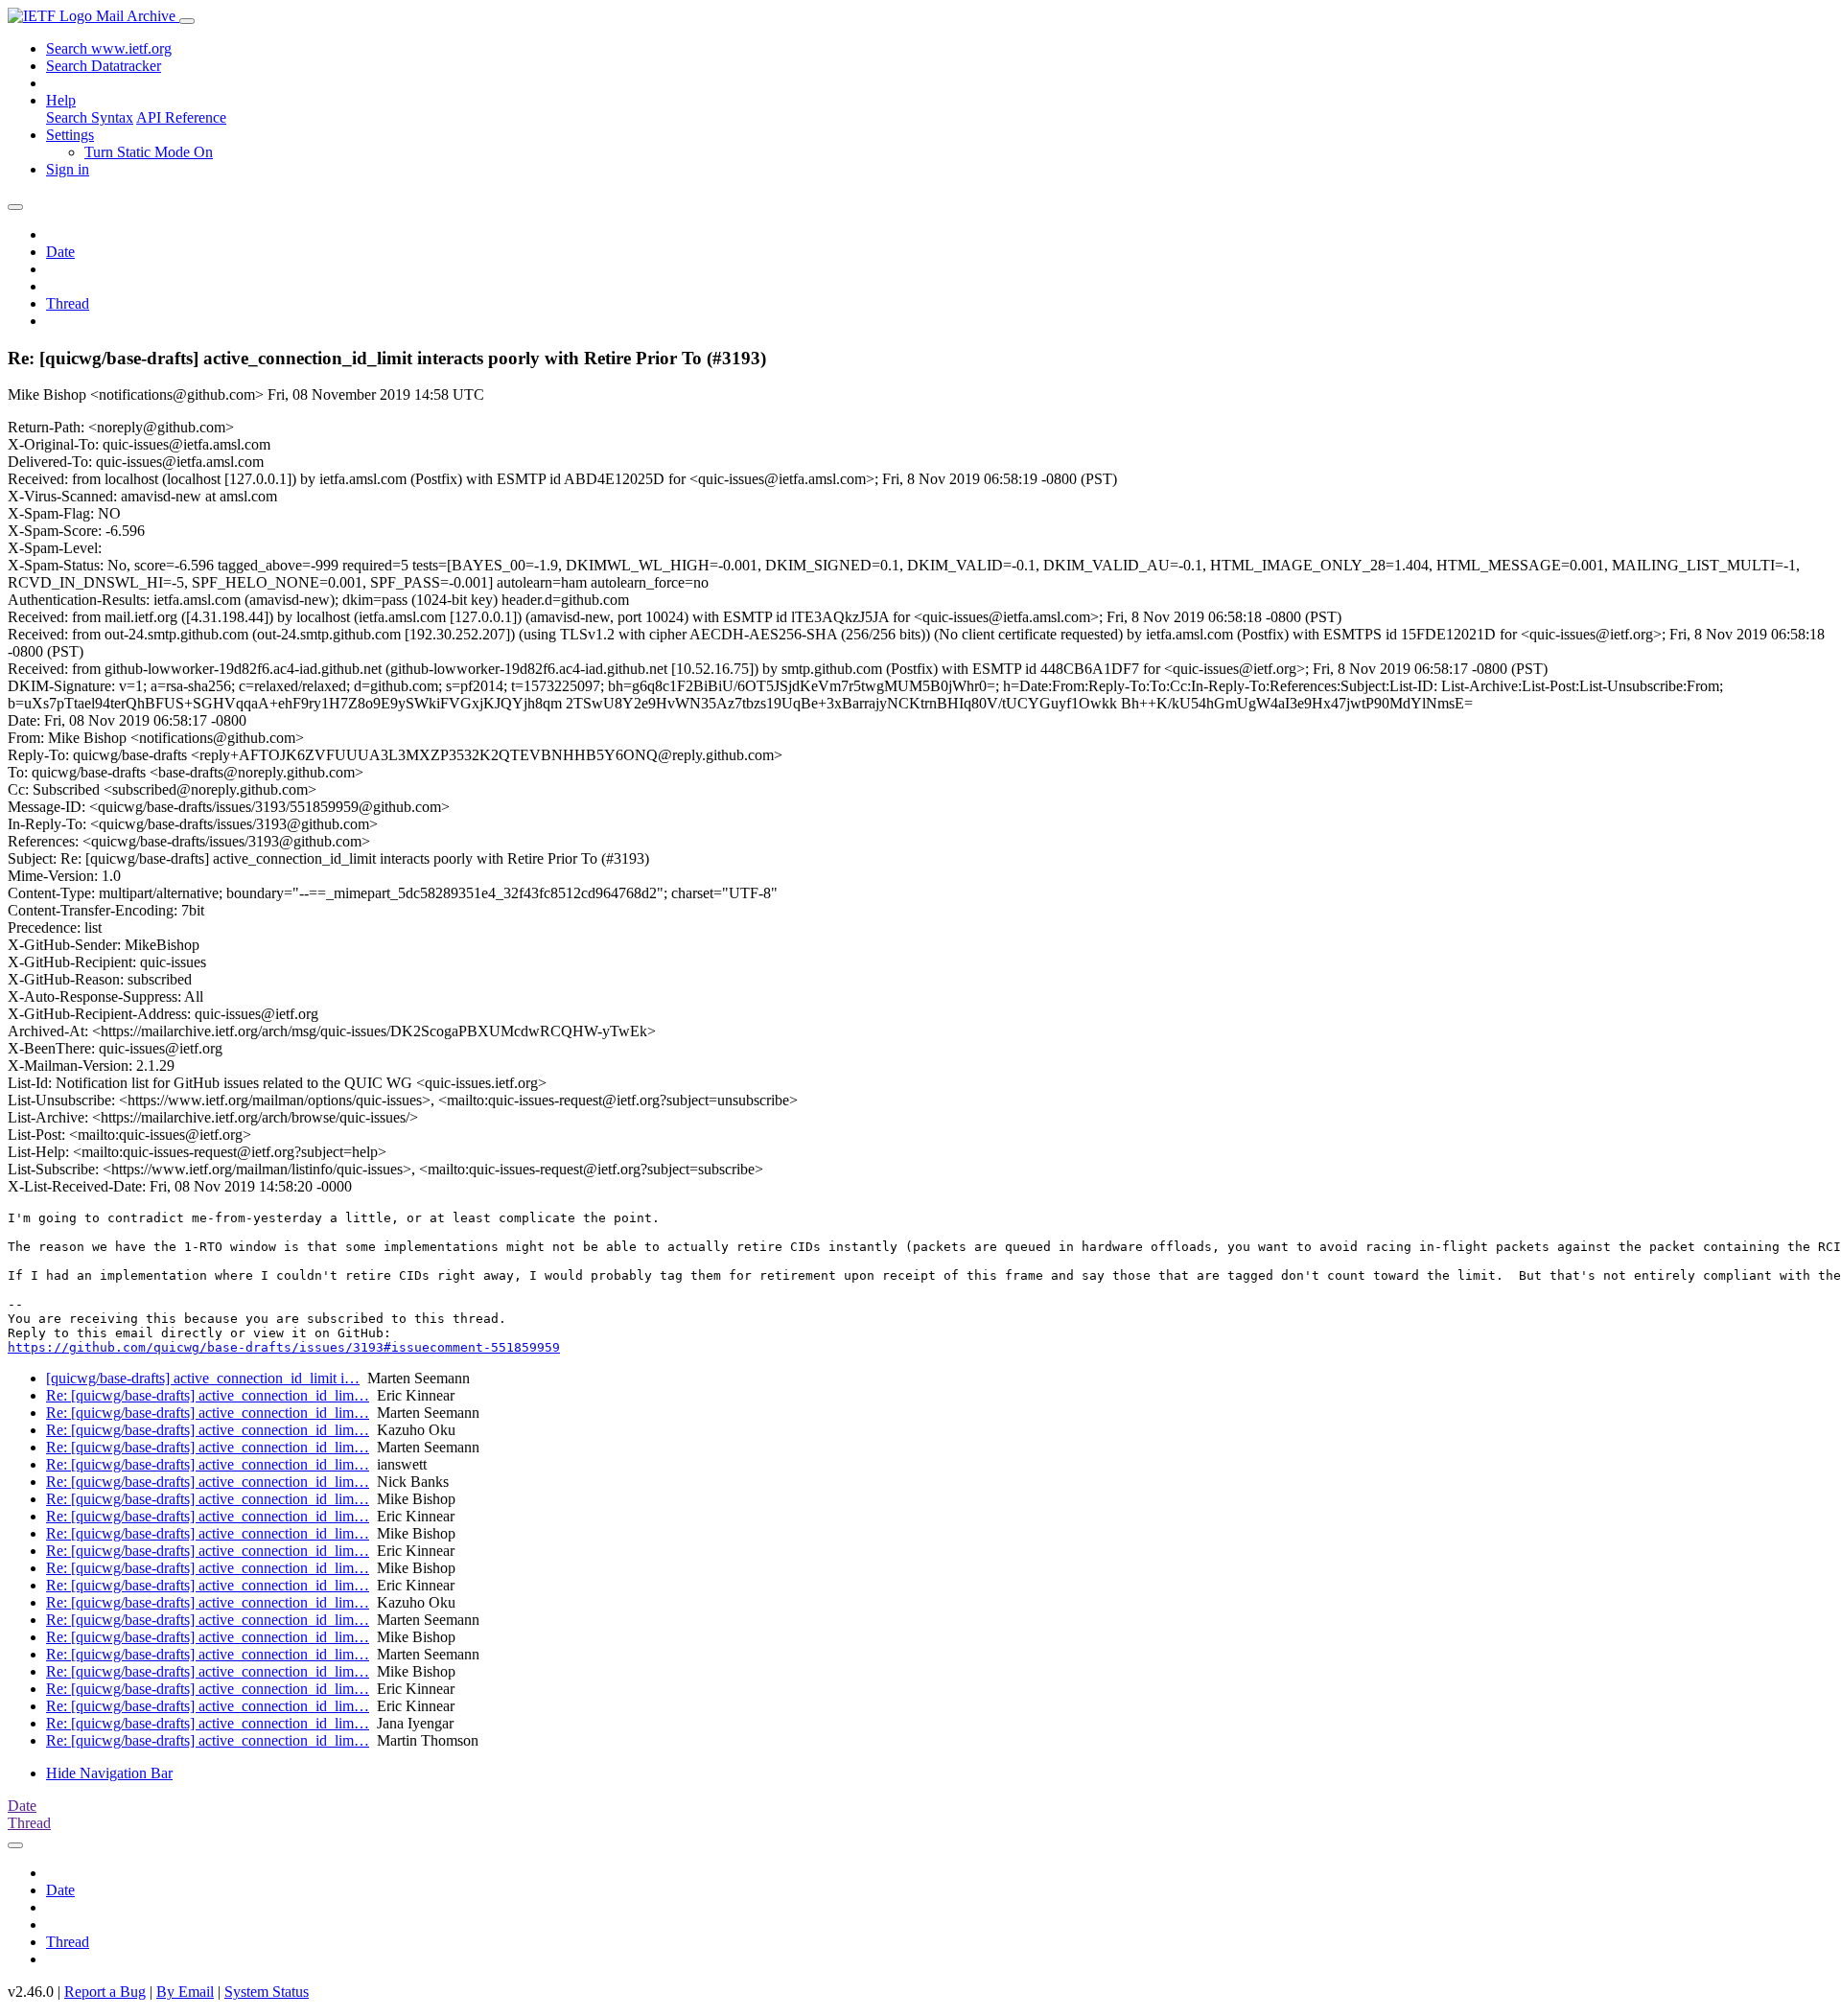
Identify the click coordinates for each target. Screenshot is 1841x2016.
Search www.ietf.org (109, 48)
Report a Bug (105, 1991)
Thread (67, 303)
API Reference (181, 117)
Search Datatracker (103, 66)
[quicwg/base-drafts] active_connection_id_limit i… (203, 1378)
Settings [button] (70, 135)
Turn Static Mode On (148, 152)
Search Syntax (89, 117)
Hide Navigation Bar (109, 1773)
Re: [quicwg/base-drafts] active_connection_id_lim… (207, 1395)
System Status (266, 1991)
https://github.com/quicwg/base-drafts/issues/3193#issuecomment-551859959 (284, 1347)
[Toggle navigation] (187, 21)
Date (60, 251)
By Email (185, 1991)
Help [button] (61, 100)
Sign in (67, 169)
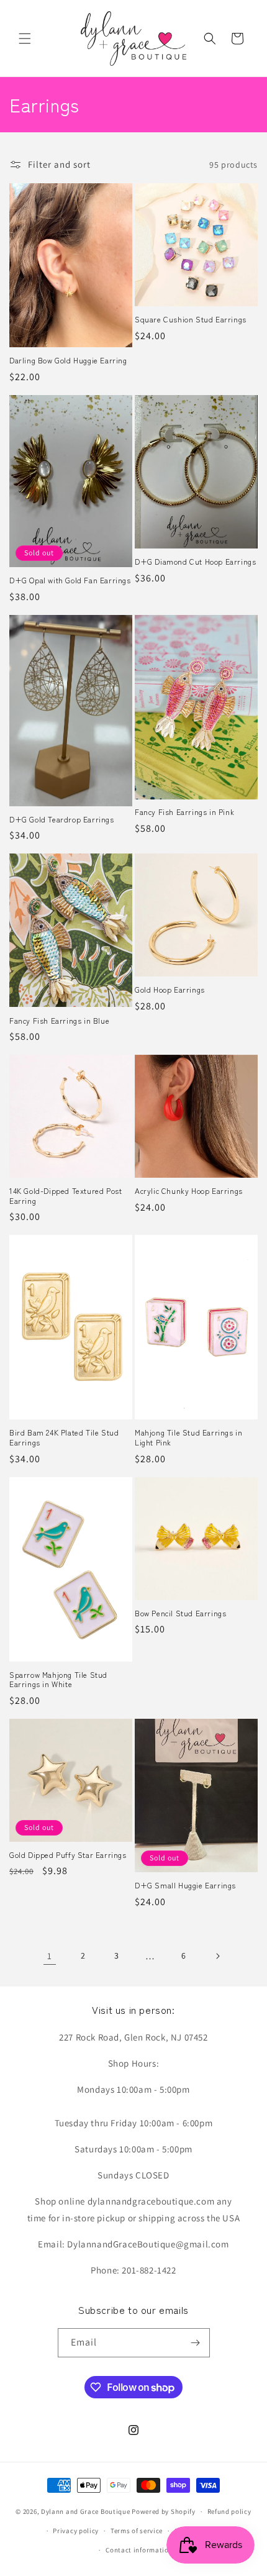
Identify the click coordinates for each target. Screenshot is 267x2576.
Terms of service (137, 2530)
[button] (24, 38)
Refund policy (229, 2511)
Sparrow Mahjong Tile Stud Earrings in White (58, 1679)
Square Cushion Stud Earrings (191, 319)
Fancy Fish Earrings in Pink (184, 812)
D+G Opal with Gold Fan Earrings (70, 580)
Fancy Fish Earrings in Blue (59, 1021)
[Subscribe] (195, 2342)
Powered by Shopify (164, 2511)
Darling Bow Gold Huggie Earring (68, 360)
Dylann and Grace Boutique (85, 2511)
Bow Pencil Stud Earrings (180, 1613)
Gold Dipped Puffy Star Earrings (68, 1855)
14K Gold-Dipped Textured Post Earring (65, 1195)
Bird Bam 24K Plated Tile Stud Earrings (64, 1437)
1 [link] (49, 1956)
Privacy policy (76, 2530)
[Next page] (217, 1956)
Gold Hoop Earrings (170, 989)
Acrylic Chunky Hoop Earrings (189, 1191)
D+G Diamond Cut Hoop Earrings (195, 562)
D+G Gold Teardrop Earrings (61, 819)
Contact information (139, 2550)
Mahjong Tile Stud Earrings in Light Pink (188, 1437)
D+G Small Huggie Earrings (185, 1885)
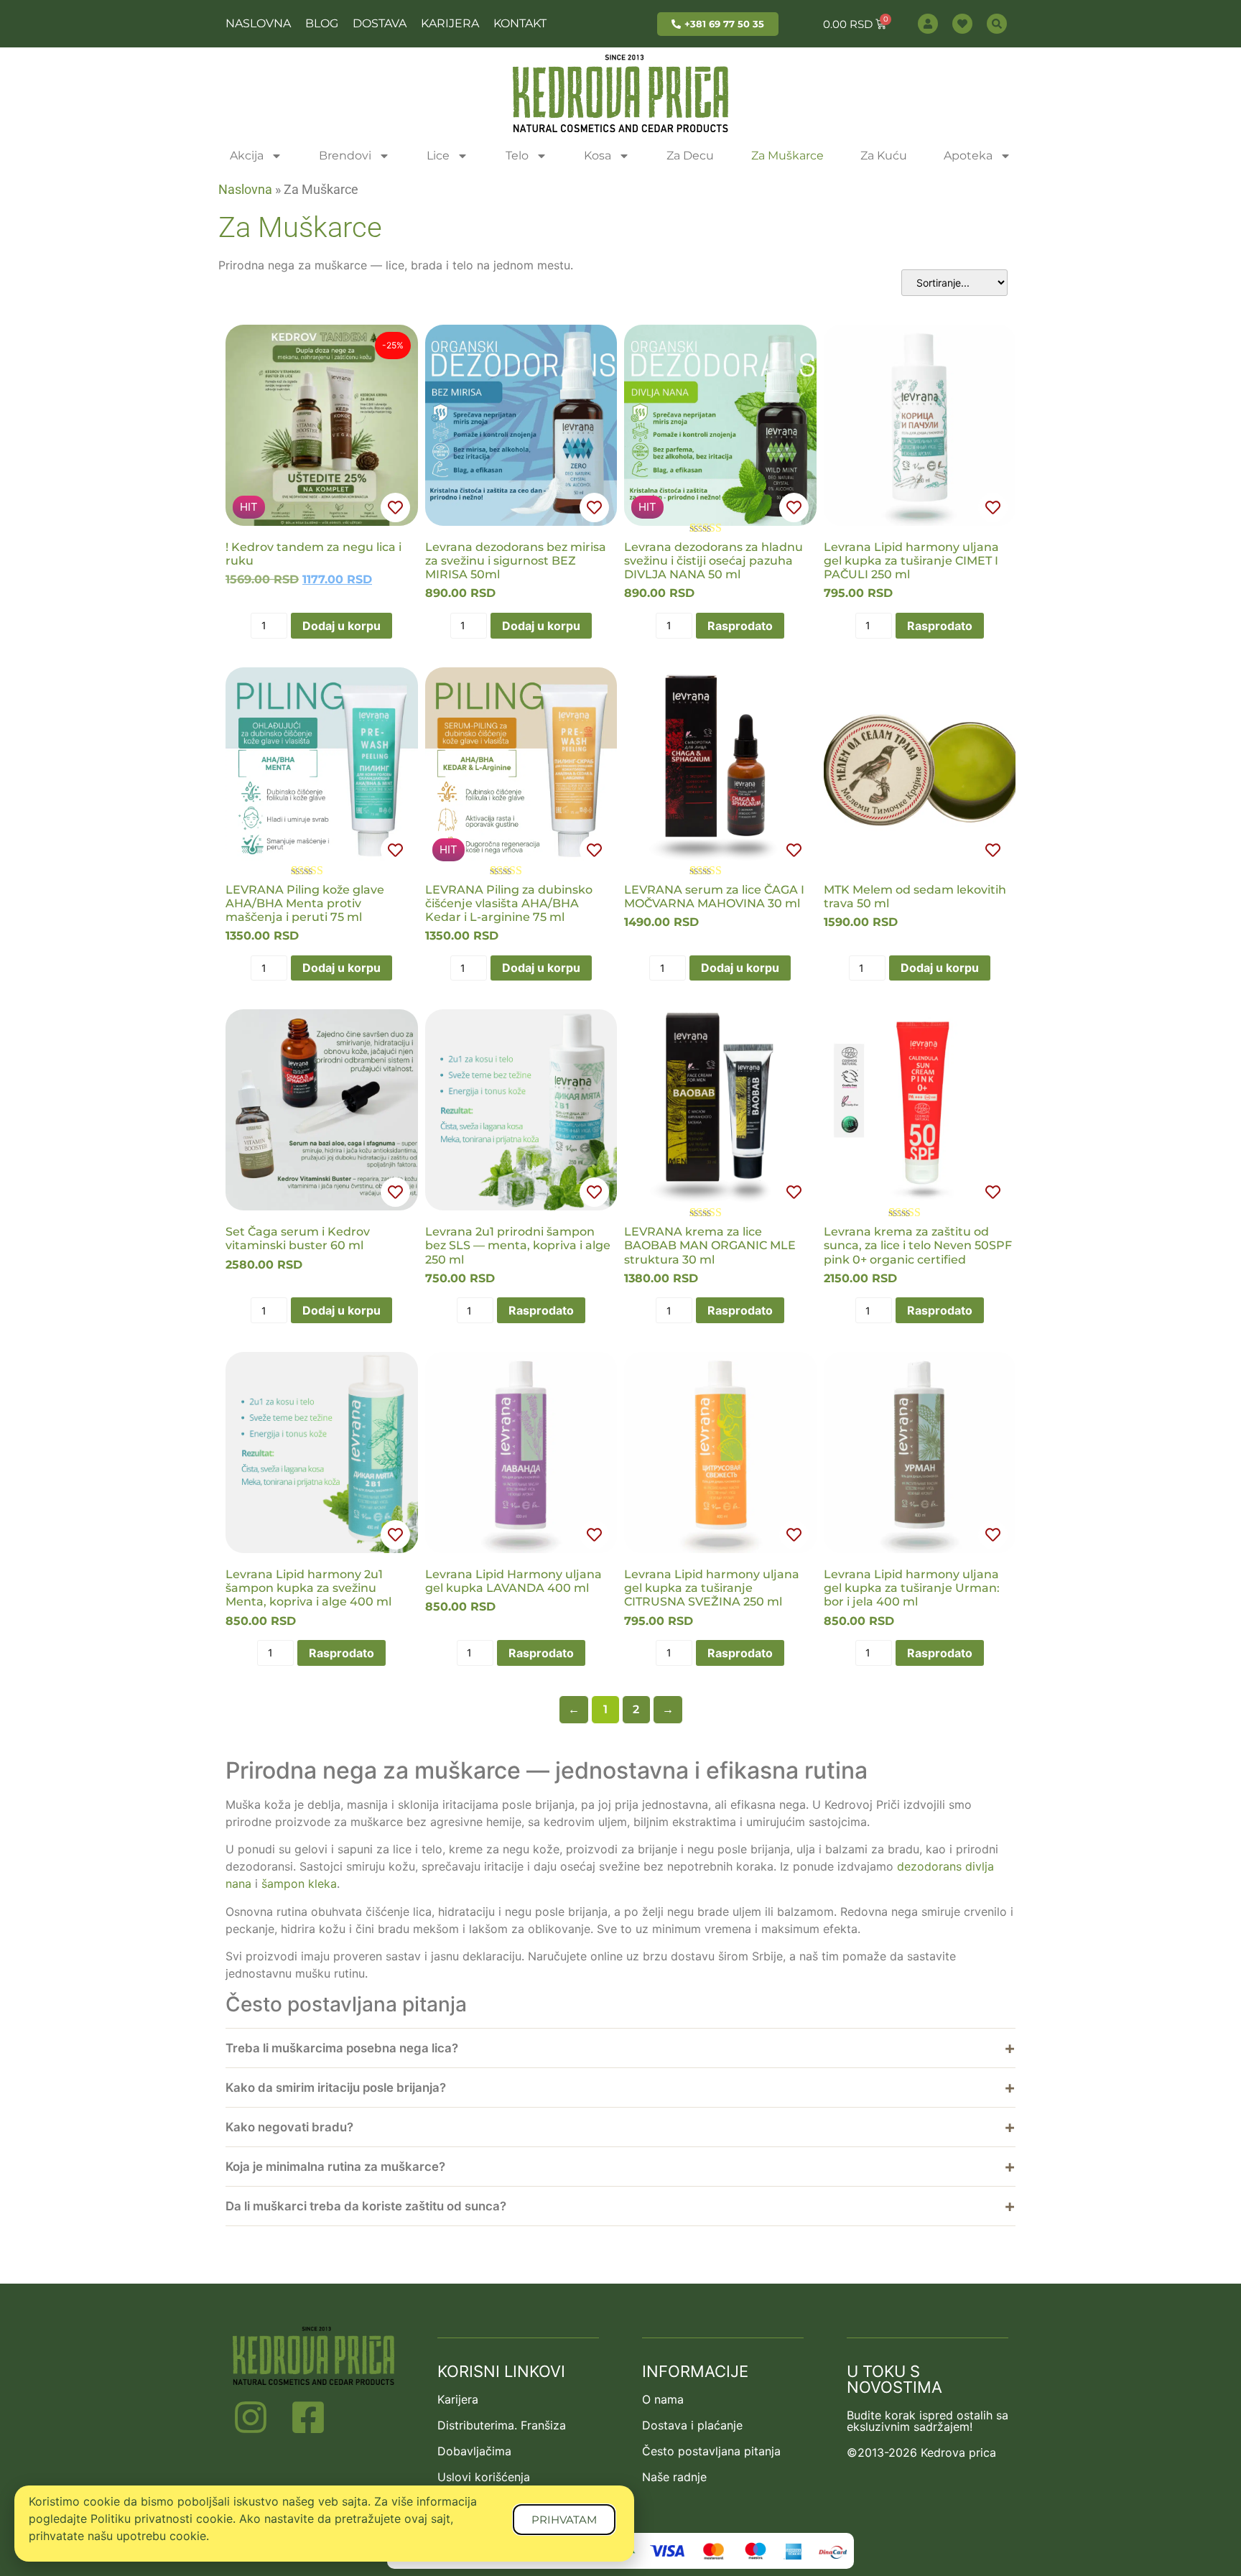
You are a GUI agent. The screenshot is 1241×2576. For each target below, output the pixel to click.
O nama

Instructions for the task:
Your task is to restate word for word the lines from the top of the data to the line containing "Hide Navigation Bar (109, 1773)", both ends included, with every picture left out.

The completed task:
Identify the click coordinates for each target. Screenshot is 1841x2016.
Search www.ietf.org (109, 48)
Report a Bug (105, 1991)
Thread (67, 303)
API Reference (181, 117)
Search Datatracker (103, 66)
[quicwg/base-drafts] active_connection_id_limit i… (203, 1378)
Settings [button] (70, 135)
Turn Static Mode On (148, 152)
Search Syntax (89, 117)
Hide Navigation Bar (109, 1773)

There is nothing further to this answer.